Luke, Han, and Darth Vader were literally among the first names I ever knew. George Lucas was writing the first draft of Star Wars at the exact same time my parents were entering the pre-production phase on me -- spring of 1974. When my little growing brain was figuring out the names of things a few years later, Star Wars was everywhere -- my tiny little universe was Mommy, Daddy, Big Brother, Grandma, Grandpa, Luke Skywalker. I spent more of my childhood imagining how I would live in the Star Wars universe than I did imagining being an adult in ours. This is why I have no idea how to manage my life today, but I can guarantee every exhaust vent on this house has a fucking screen on it.

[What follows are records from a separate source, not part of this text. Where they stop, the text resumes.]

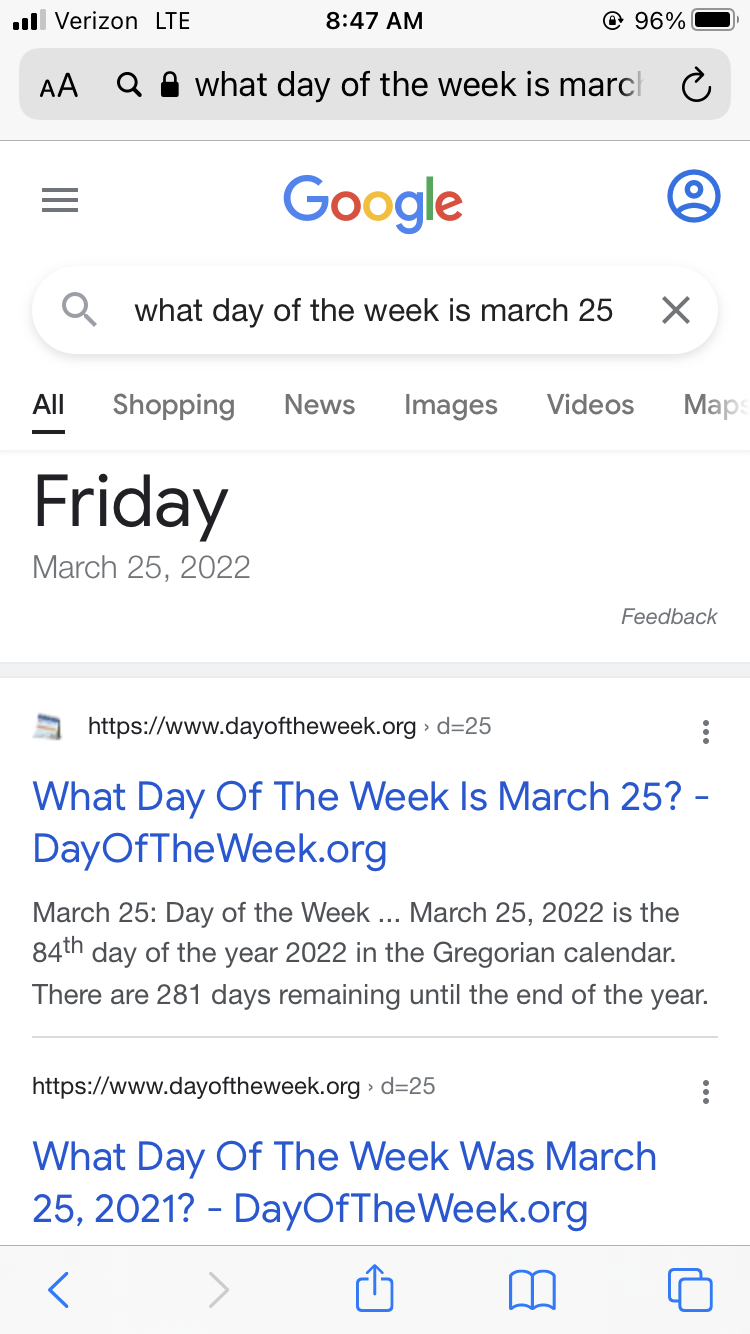
Task: Open the Safari share sheet
Action: [375, 1287]
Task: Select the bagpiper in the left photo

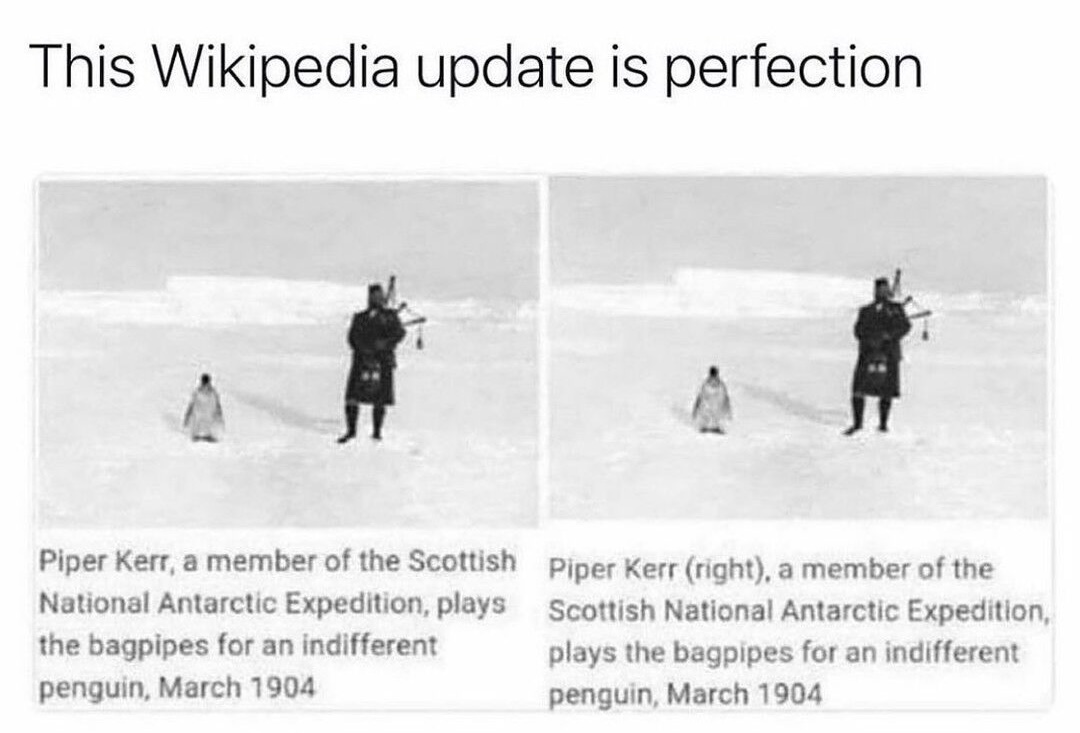Action: [x=377, y=358]
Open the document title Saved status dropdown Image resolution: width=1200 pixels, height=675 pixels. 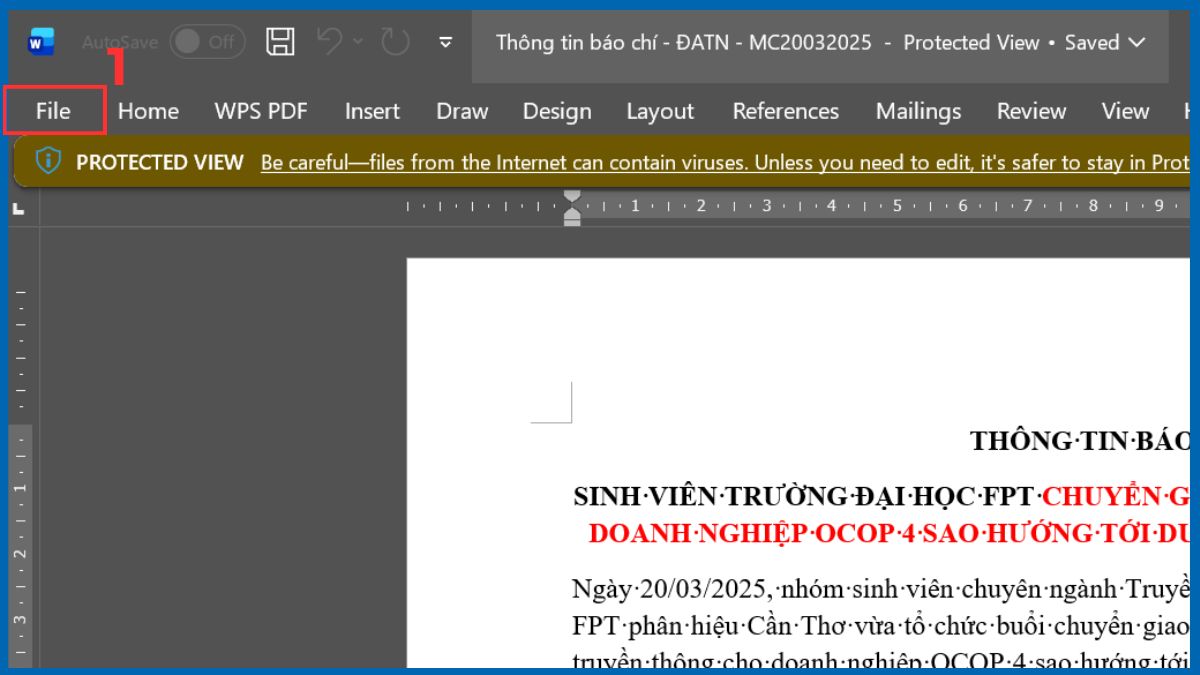1138,43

5 Things 'Star Wars' Fans Don't Understand About 'Star Wars'
Lucasfilm

Toilets, too. Just to be safe.

When I was old enough to understand what a "movie" was -- that it was just a thing people made up and not an actual alternate universe I was viewing through a rectangular portal -- I was even more amazed. How can a human brain even conceive of something like Darth Vader, or The Force or ... any of it? Yeah, I knew pretty early I wanted to create things, too -- it seemed like a form of magic.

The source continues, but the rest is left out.